Barry is a teenager who doesn't appreciate his family. "Everybody's always picking on me," he whines. "I declare, Barry," replies mom. "I do wish you'd show as much consideration for the members of your own family as you do for your outside friends!" "Maybe I would," he snorts, "if my family'd show me as much consideration as my friends do!"

Barry decides to be a brat and not accompany his family on their annual two-week fishing trip. "I'd rather stay here with my friends," he mutters, sulking. "Don't you consider your FAMILY your friends?" asks kid sister Diana. "How can a guy be friends with his family?" Barry snaps back. But dad is agreeable; Barry is left money for food and the family departs. "We're going away to have FUN," dad declares.
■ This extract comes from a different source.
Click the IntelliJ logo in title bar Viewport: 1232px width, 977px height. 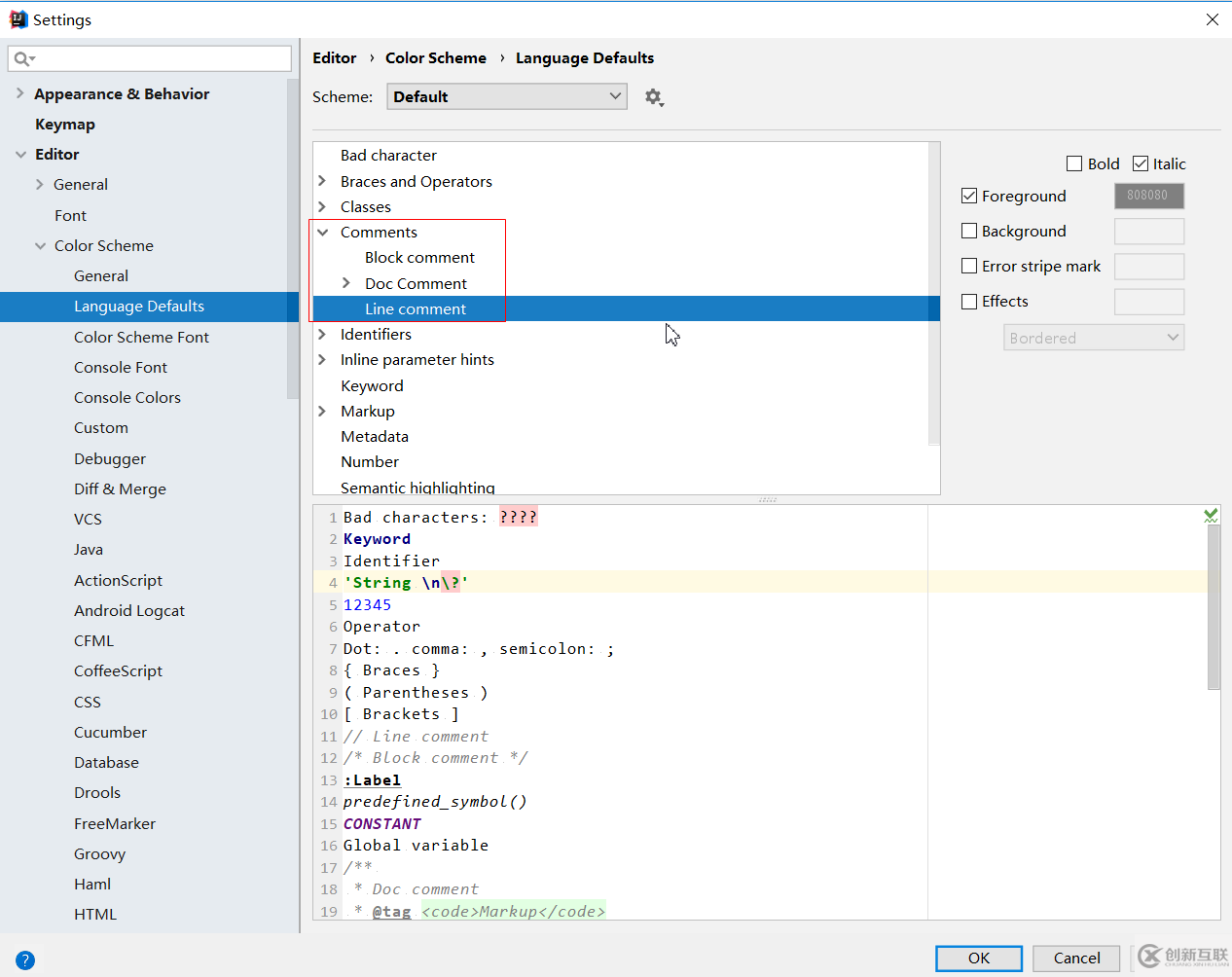(18, 19)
Barry's first few hours of freedom are glorious, but he quickly discovers that his "friends" aren't as dependable as his family. George won't invite him over for dinner (Barry eats canned beans and soup for two weeks). Heartthrob Lorraine gets sick and cancels her party. The rest of Barry's friends are either away, working, or on vacation (with THEIR families, no doubt). This mid-section of the film is a thespian tour-de-force for Barry, as his non-stop internal sentence fragment monologue takes the place of a narration, saying things that no outside voice over could get away with. The Coronet "wistful" theme builds as the camera dollies in for close ups of Barry at critical points; he affects these moments of deep thought by suddenly raising his head, narrowing his eyes, and looking up and off-camera at a 45 degree angle.
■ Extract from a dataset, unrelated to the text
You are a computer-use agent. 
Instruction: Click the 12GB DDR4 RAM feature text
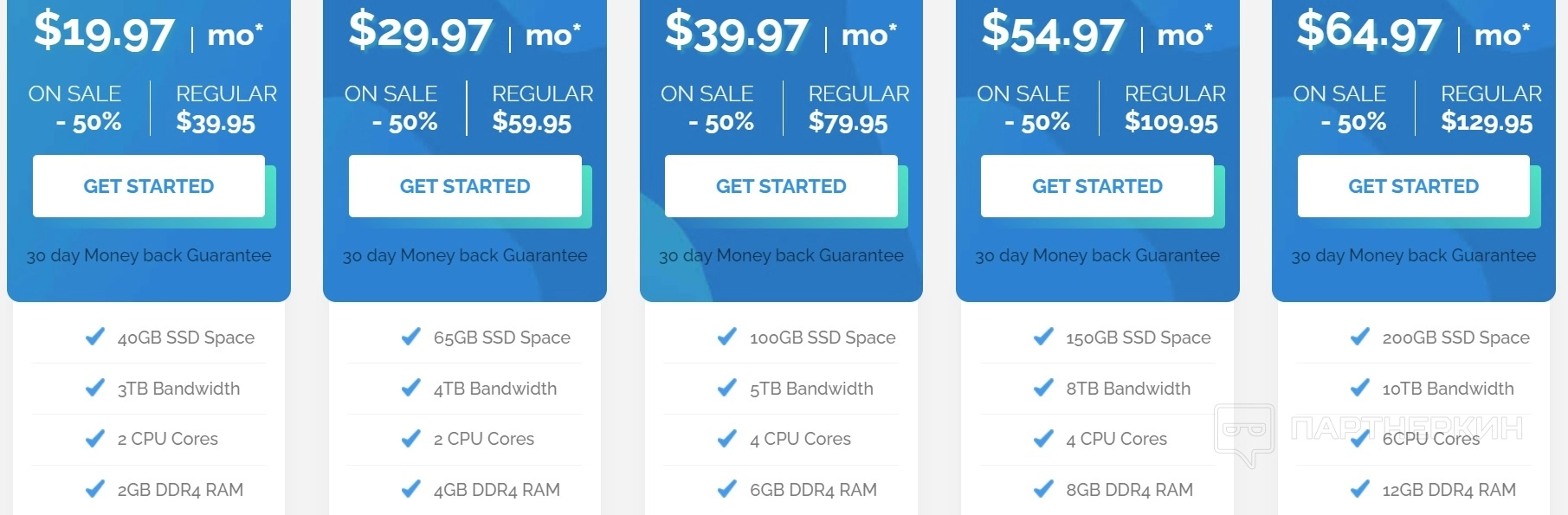point(1449,490)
"Why haven't any of my friends called me?" he muses. "Not much fun spending the day alone." (NOTE: No TV in Barry's home) "Nobody to do things with. What are friends FOR, anyway?" Though Barry is a "free man," his friends can't match the "thoughtfulness" of his family. "I never before listened to an -- empty house," he reflects. And now he's visited by ghosts! -- double-exposure images of his family doing thoughtful things that Barry had, until now, not appreciated. Barry realizes that he probably took away some of his dad's "fun" by staying home. "That's a selfish thing to do," he concludes. Mom offers ice cream, Diana offers to get his suit pressed, and kid brother Dick plaintively asks to play checkers. "Boy," Barry cries, "how I'd like to play checkers with you right now!" "They're swell people!" Barry declares, scales falling from his eyes. "ALL of them! They do the kinds of things you expect of your friends! FRIENDS! That's it!!!"
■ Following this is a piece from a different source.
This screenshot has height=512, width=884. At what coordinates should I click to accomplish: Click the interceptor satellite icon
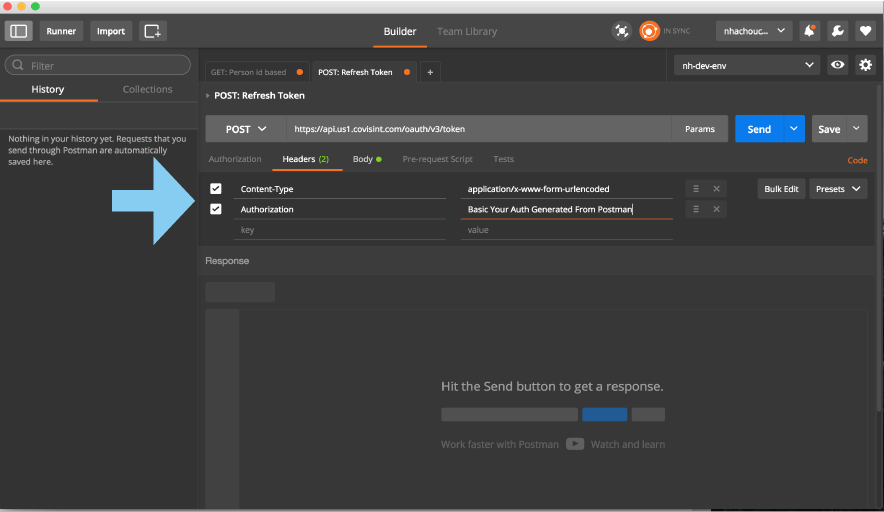point(622,31)

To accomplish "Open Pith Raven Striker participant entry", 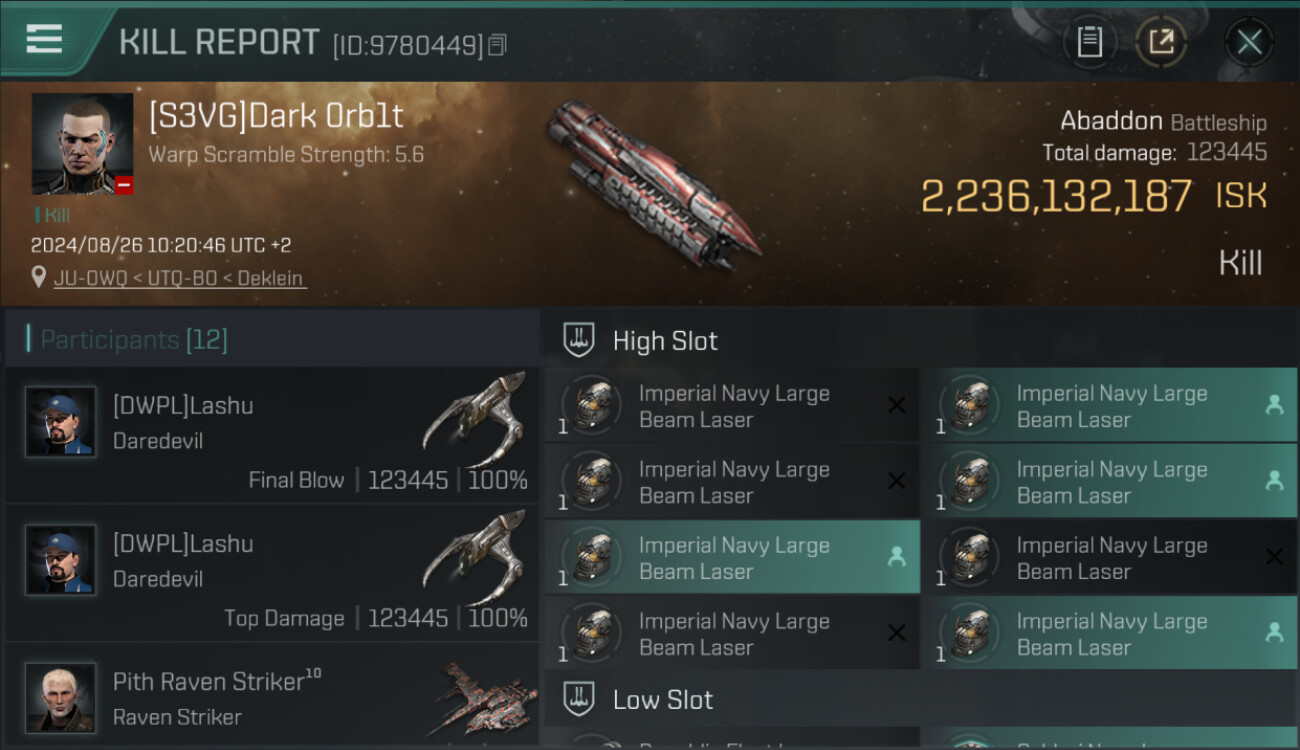I will [272, 698].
Now Barry is a changed young man. His family returns to find him scrubbing the kitchen floor ("You know, mother, you never really appreciate your family until they're not around"), he's bought Dick a new tennis racket ("Gee, Barry, you're swell!"), and he takes his kid sister to a dance when her date backs out ("Wow! Is that my sister? Well -- no WONDER all those fellows telephoned while you were away!").

The gulf between the America that applauded this production and the America that cheered Tom Cruise in Risky Business is what the study of these films is all about.